TASK ITEM:
Quote exactly, and only, the lines from the one containing "The height and width of the screenshot is (1014, 678)." through the end of the material below. Skip pictures.

DATASET RECORDS:

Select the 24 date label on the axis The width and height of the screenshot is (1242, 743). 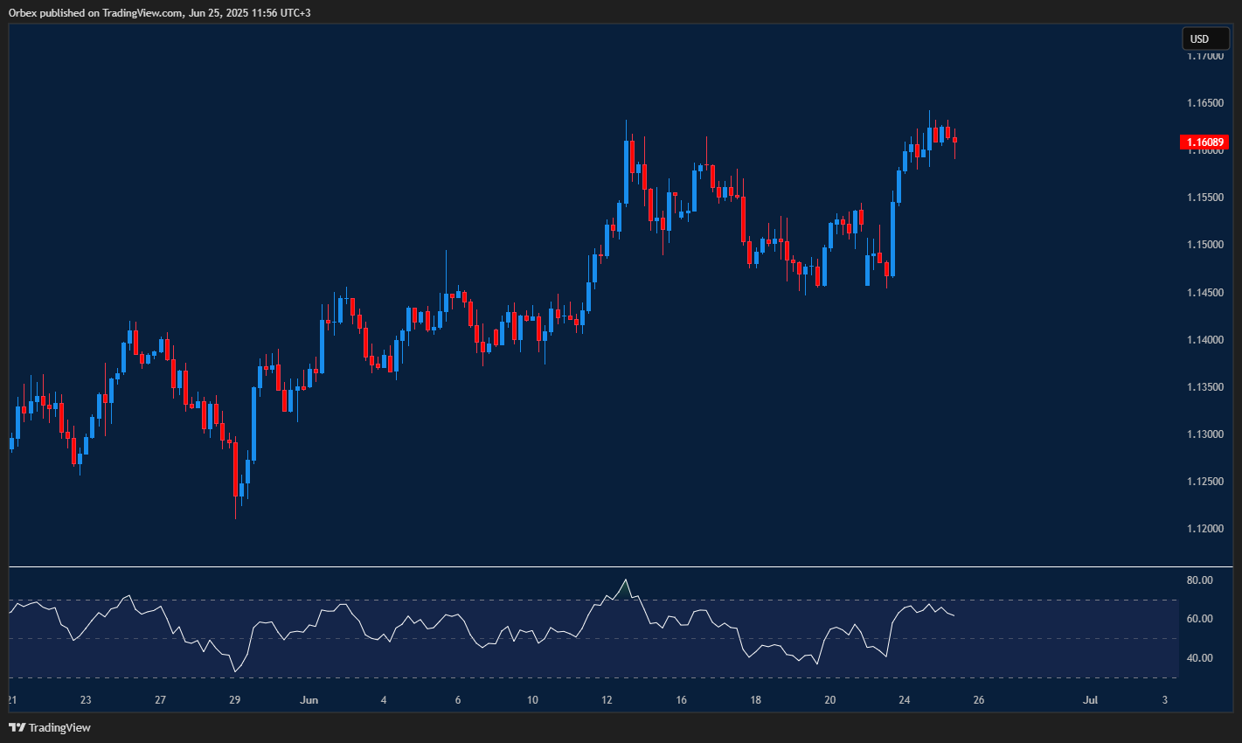coord(904,700)
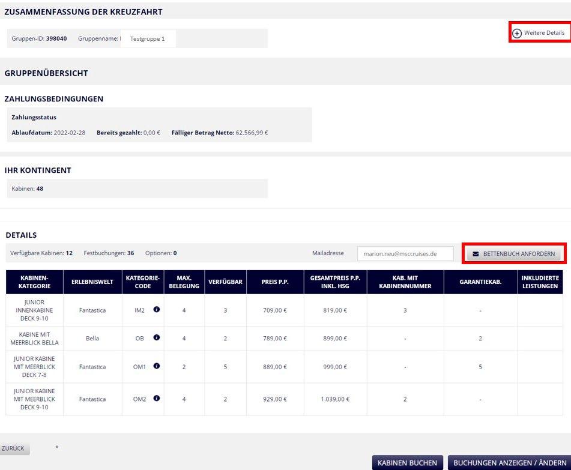Viewport: 571px width, 470px height.
Task: Select the Gruppenname field showing Testgruppe 1
Action: tap(148, 38)
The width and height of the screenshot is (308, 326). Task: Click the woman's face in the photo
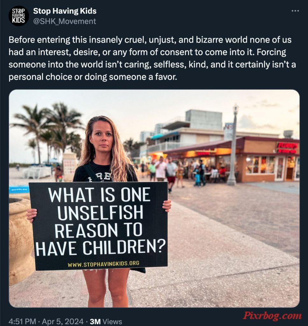pyautogui.click(x=104, y=137)
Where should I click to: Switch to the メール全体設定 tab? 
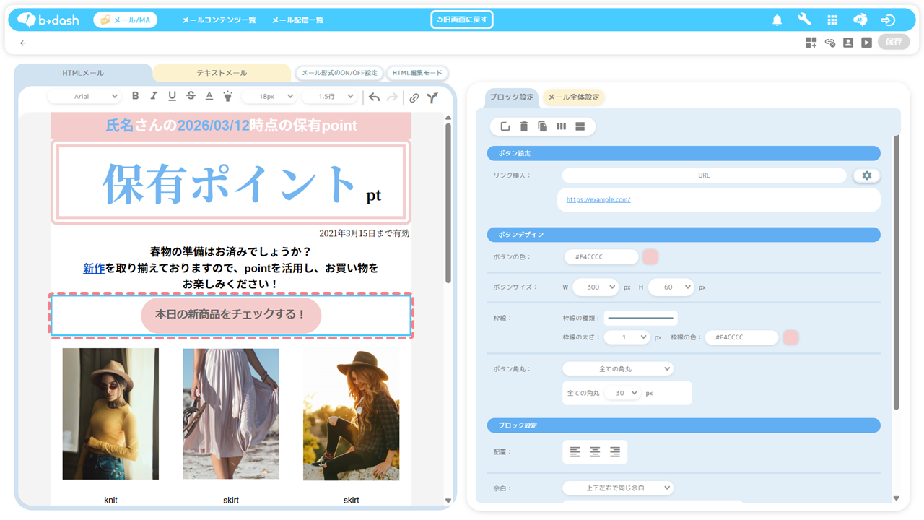click(x=573, y=98)
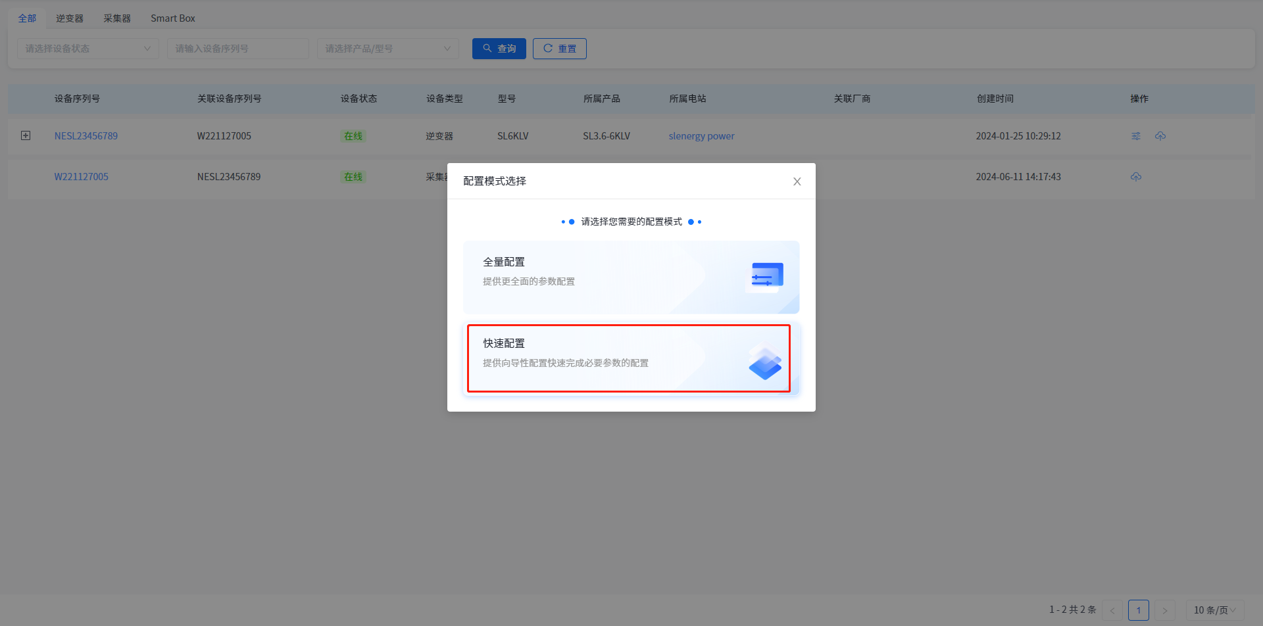This screenshot has width=1263, height=626.
Task: Open parameter settings icon for NESL23456789 row
Action: (x=1135, y=136)
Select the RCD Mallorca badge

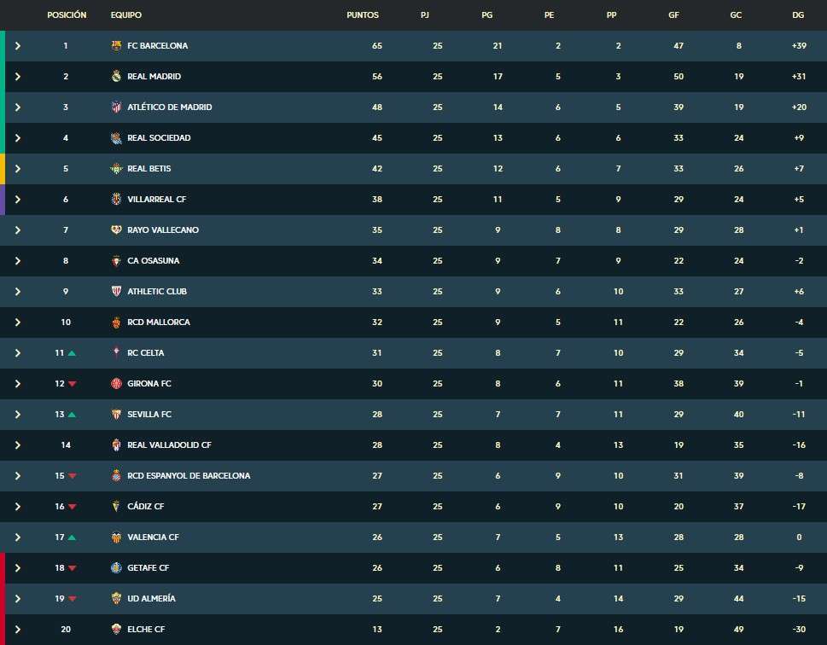click(x=116, y=322)
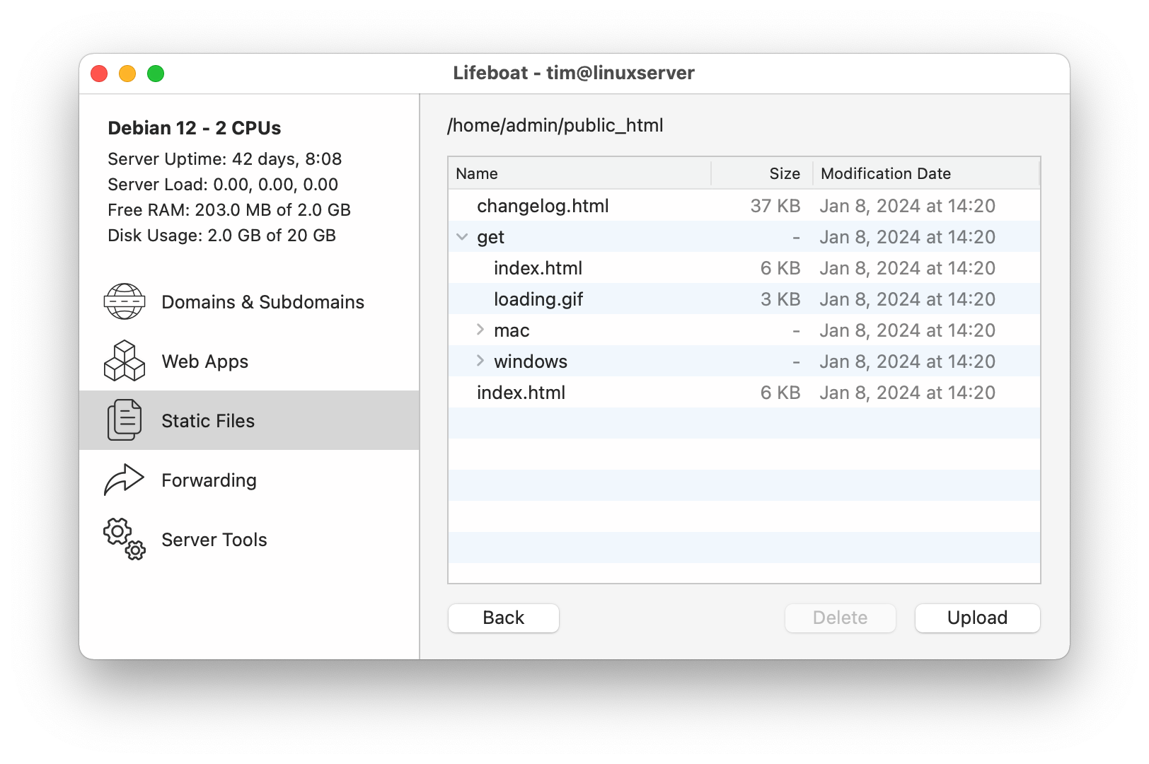This screenshot has height=764, width=1149.
Task: Select the loading.gif file
Action: point(538,299)
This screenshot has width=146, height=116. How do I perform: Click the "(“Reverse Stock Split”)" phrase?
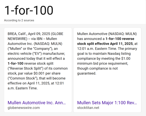(x=26, y=69)
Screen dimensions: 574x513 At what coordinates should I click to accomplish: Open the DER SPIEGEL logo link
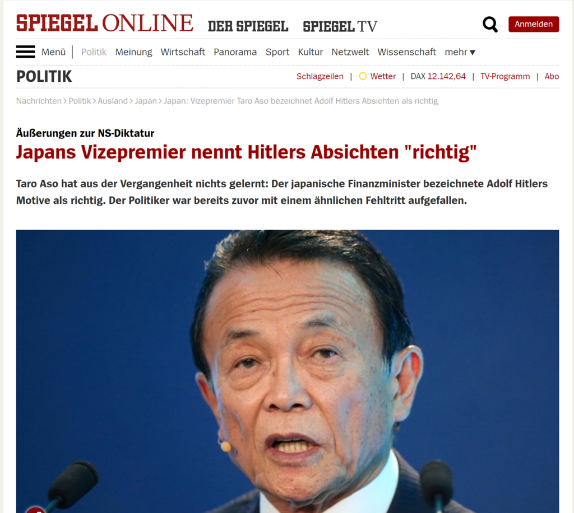(x=248, y=26)
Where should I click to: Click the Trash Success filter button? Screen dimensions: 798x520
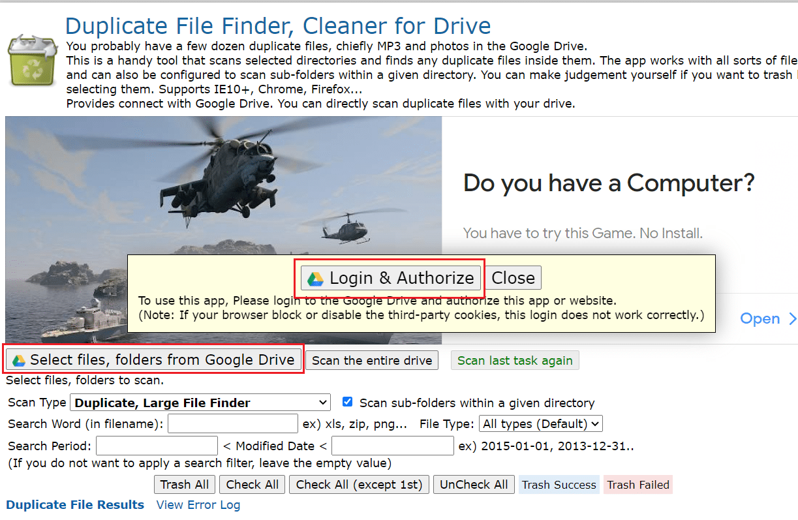point(559,484)
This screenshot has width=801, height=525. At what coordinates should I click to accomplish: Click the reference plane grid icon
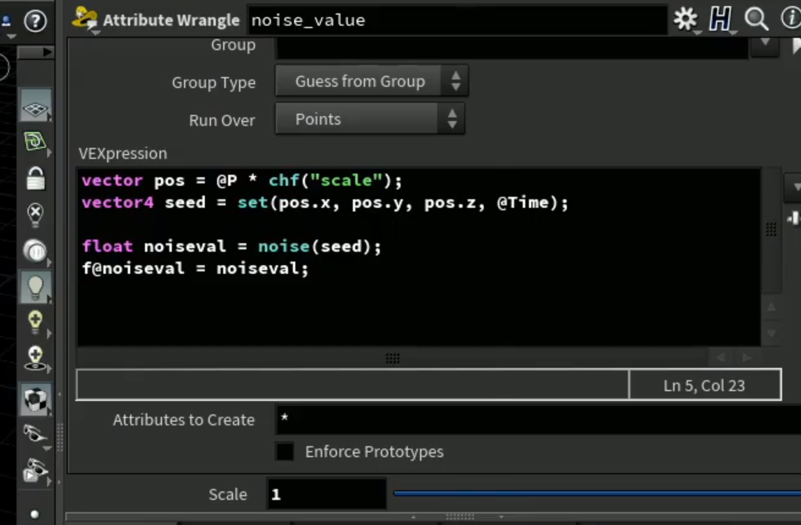[35, 108]
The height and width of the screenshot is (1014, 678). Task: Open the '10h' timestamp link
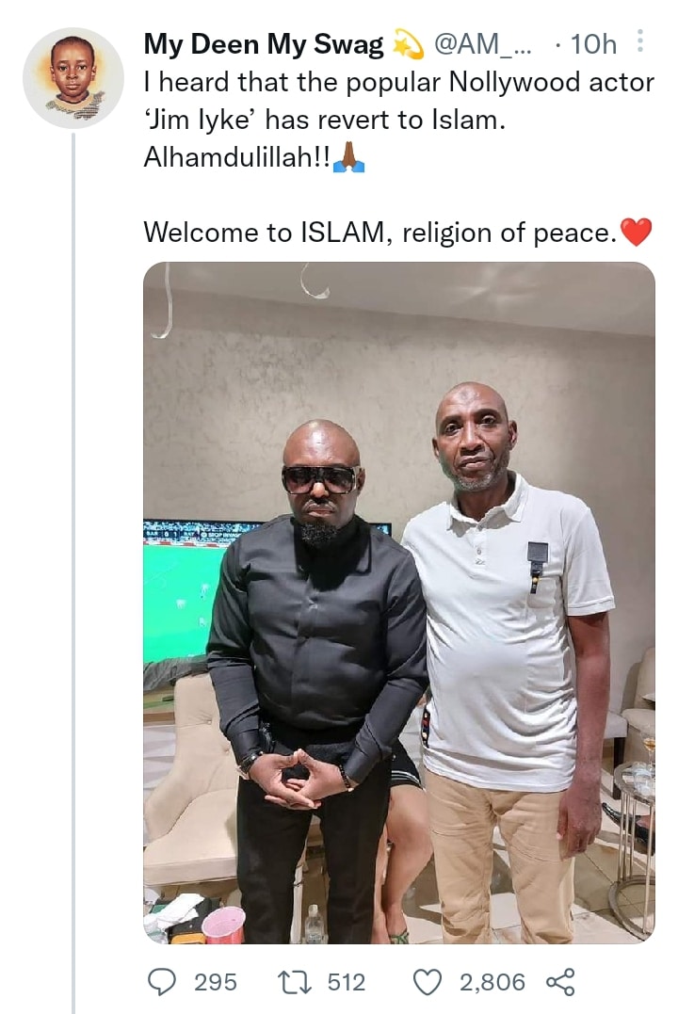coord(593,44)
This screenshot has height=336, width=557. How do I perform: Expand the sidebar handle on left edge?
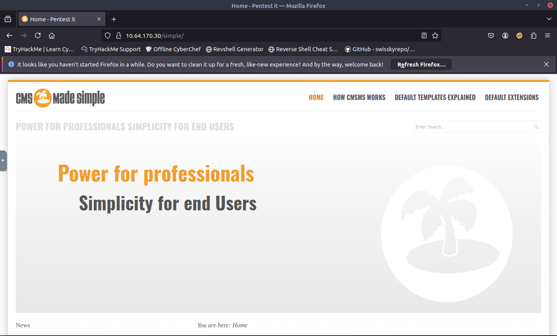pyautogui.click(x=3, y=161)
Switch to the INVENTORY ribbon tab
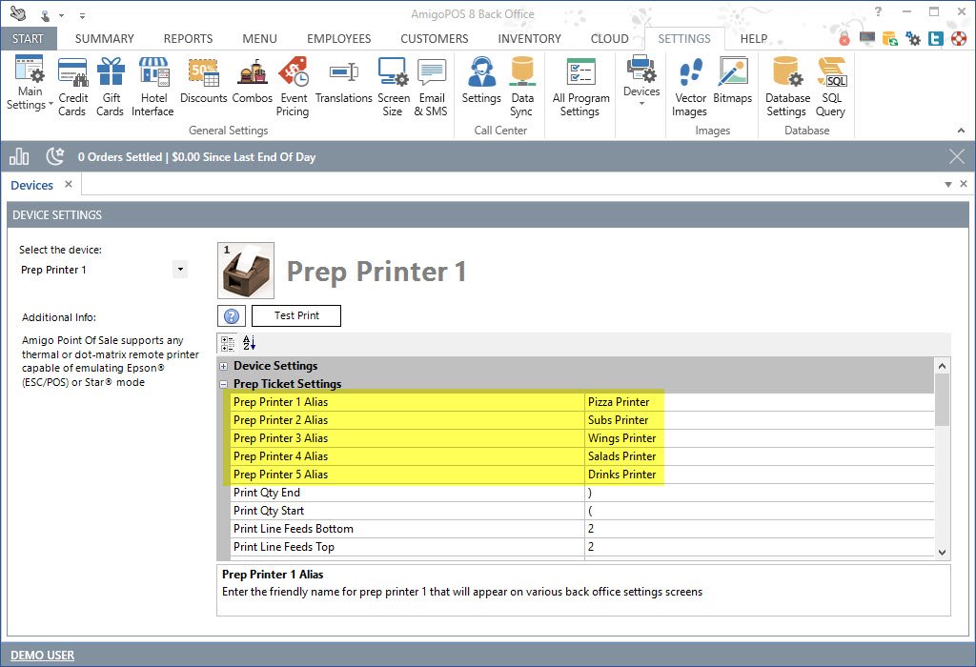The image size is (976, 667). click(x=529, y=39)
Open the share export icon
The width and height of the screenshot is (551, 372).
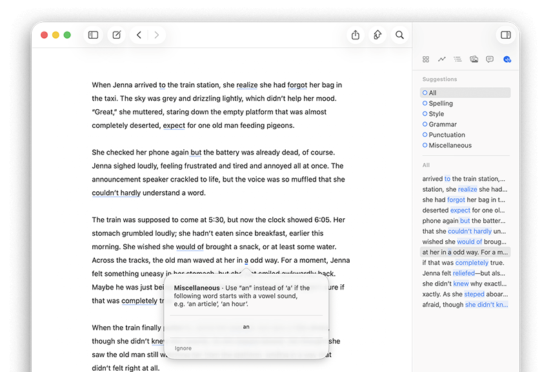pyautogui.click(x=356, y=35)
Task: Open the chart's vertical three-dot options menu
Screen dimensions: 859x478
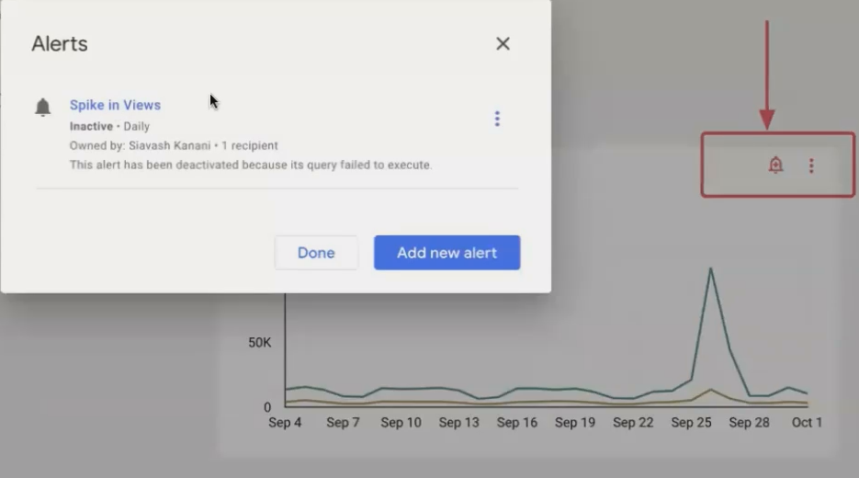Action: click(x=811, y=165)
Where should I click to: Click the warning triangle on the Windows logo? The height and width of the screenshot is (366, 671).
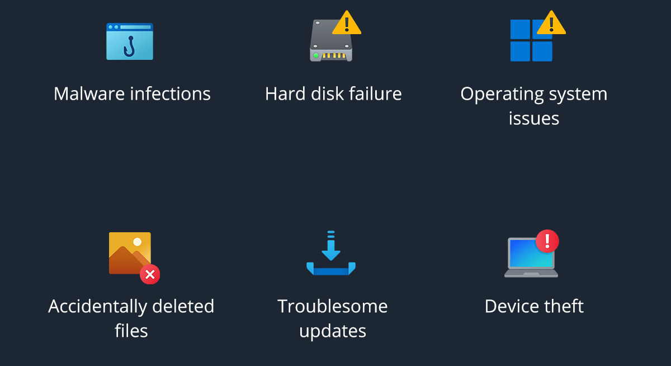pos(551,24)
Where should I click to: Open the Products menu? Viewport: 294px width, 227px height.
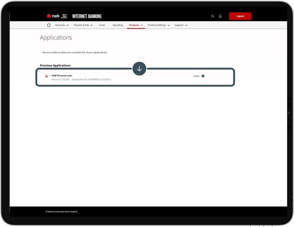tap(136, 25)

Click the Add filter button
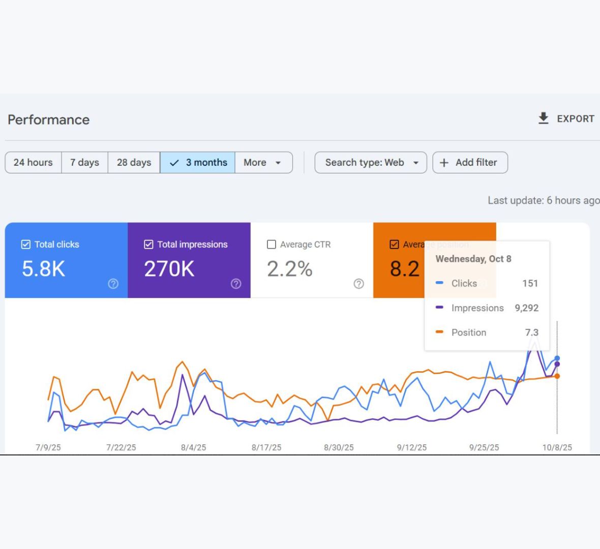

TASK ANSWER:
The height and width of the screenshot is (1014, 678). Task: Open the '10h' timestamp link
coord(593,44)
This screenshot has height=336, width=557. How do I perform: Expand the sidebar handle on left edge?
pyautogui.click(x=3, y=161)
Switch to the INVENTORY ribbon tab
The image size is (976, 667). click(x=529, y=39)
Open the share export icon
The width and height of the screenshot is (551, 372).
pyautogui.click(x=356, y=35)
Task: Open the chart's vertical three-dot options menu
Screen dimensions: 859x478
Action: click(x=811, y=165)
Where should I click to: Click the warning triangle on the Windows logo? The height and width of the screenshot is (366, 671).
pos(551,24)
Where should I click to: Open the Products menu? Viewport: 294px width, 227px height.
tap(136, 25)

Click the Add filter button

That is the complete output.